#### Exercise prompt:
Gather each line of the records below that contains the string "Task", treating uppercase and lowercase as different, and copy those lines out.
##### Data lines
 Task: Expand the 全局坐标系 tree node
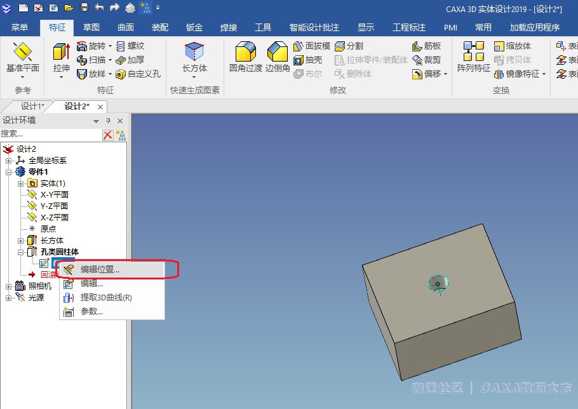(8, 161)
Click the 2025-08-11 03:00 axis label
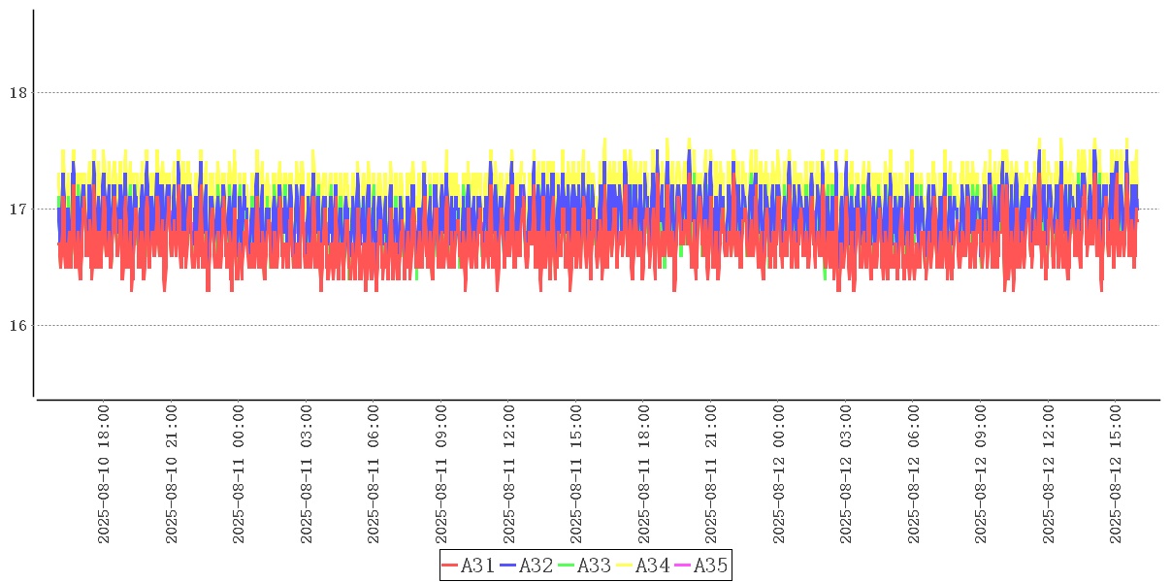 coord(307,475)
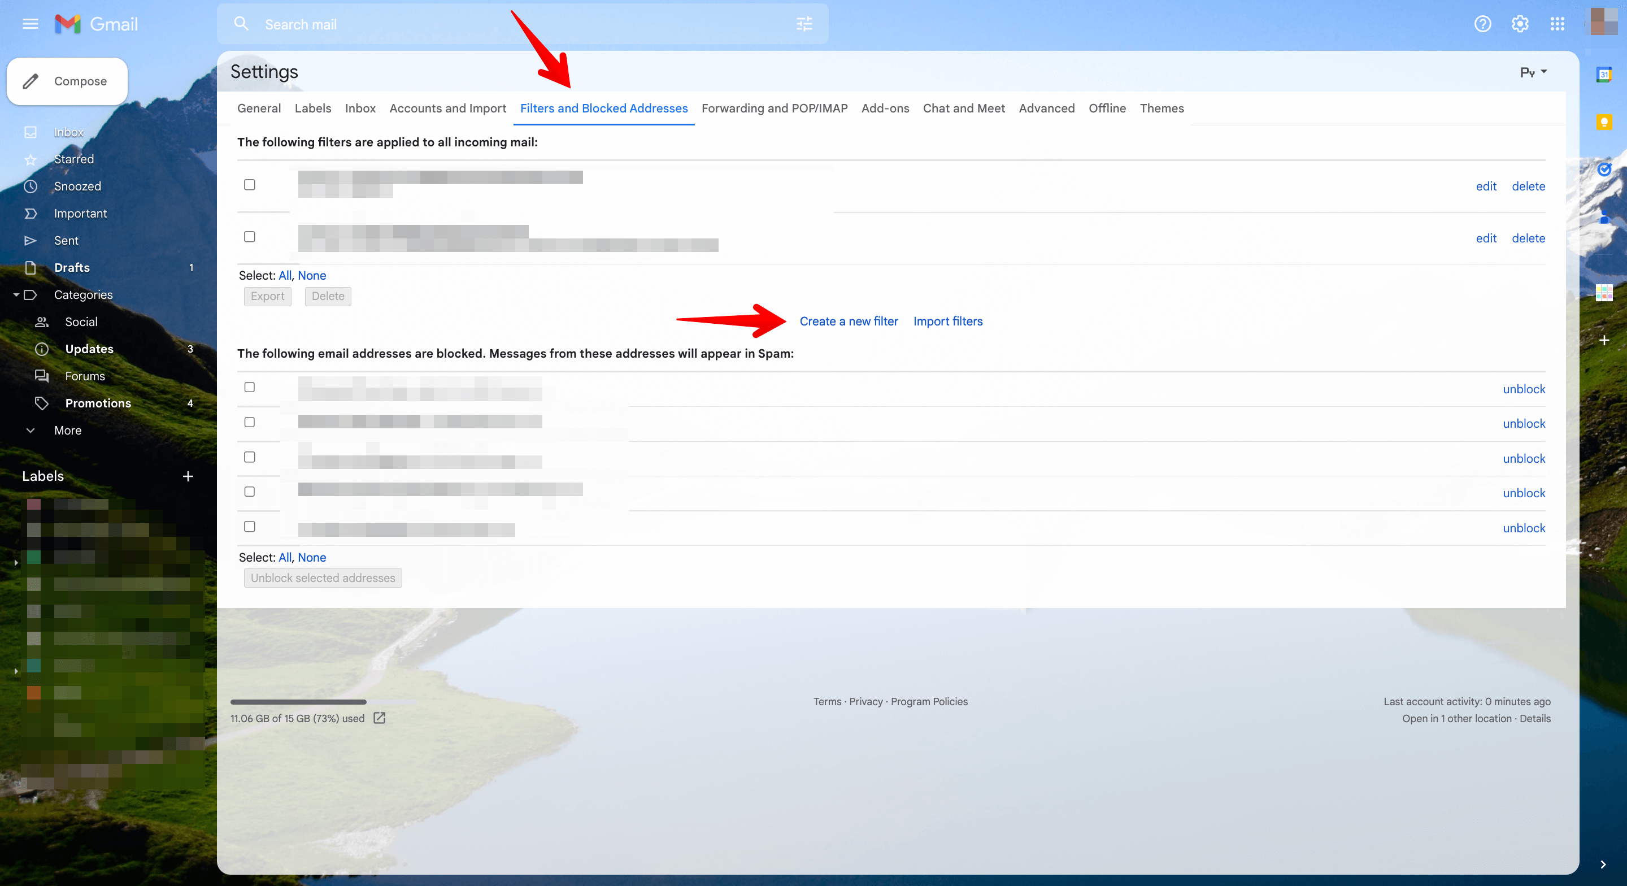Viewport: 1627px width, 886px height.
Task: Open the Support help icon
Action: point(1482,24)
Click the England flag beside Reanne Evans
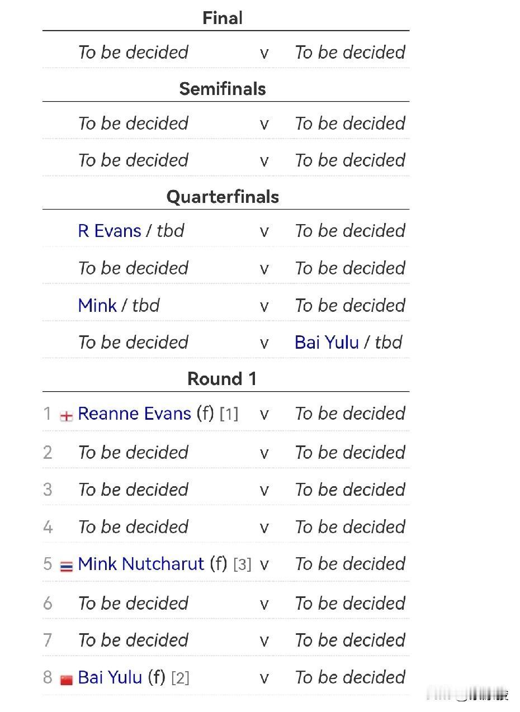 pyautogui.click(x=66, y=416)

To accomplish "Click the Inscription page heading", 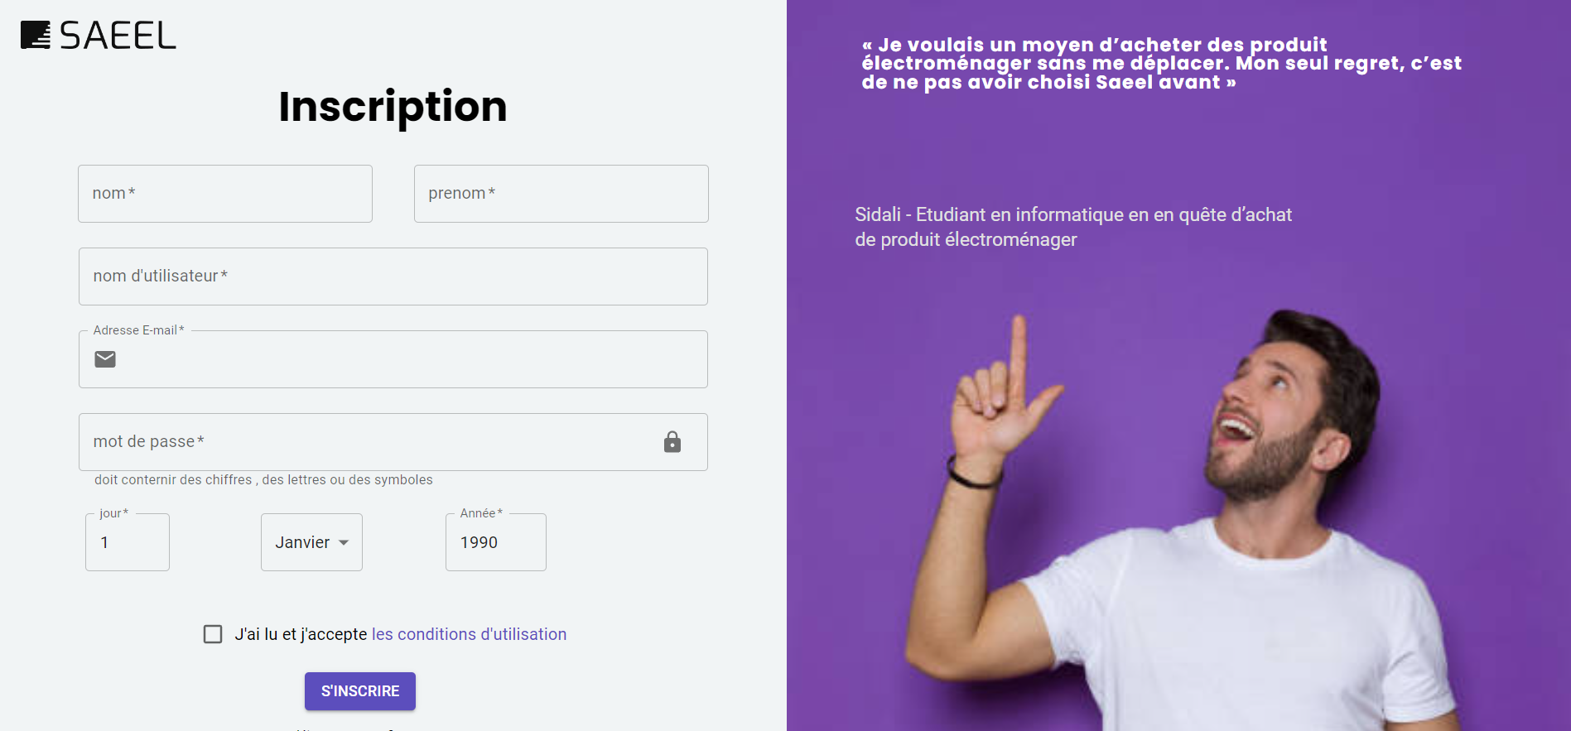I will (x=393, y=108).
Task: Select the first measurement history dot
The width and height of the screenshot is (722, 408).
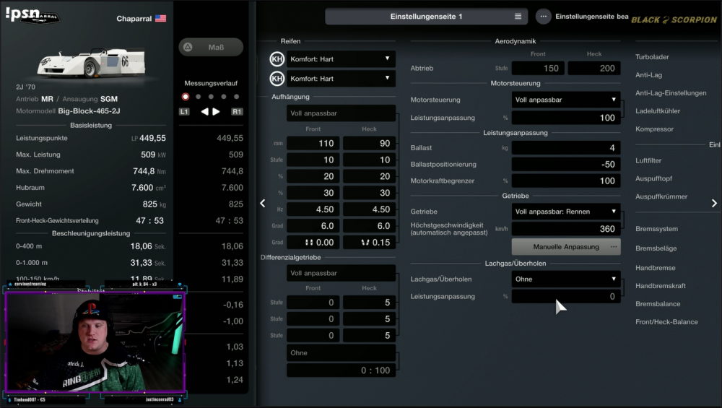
##########
#### Result of this exercise:
 Task: Expand the 全局坐标系 tree node
Task: Open the Support help icon
Task: Select the first measurement history dot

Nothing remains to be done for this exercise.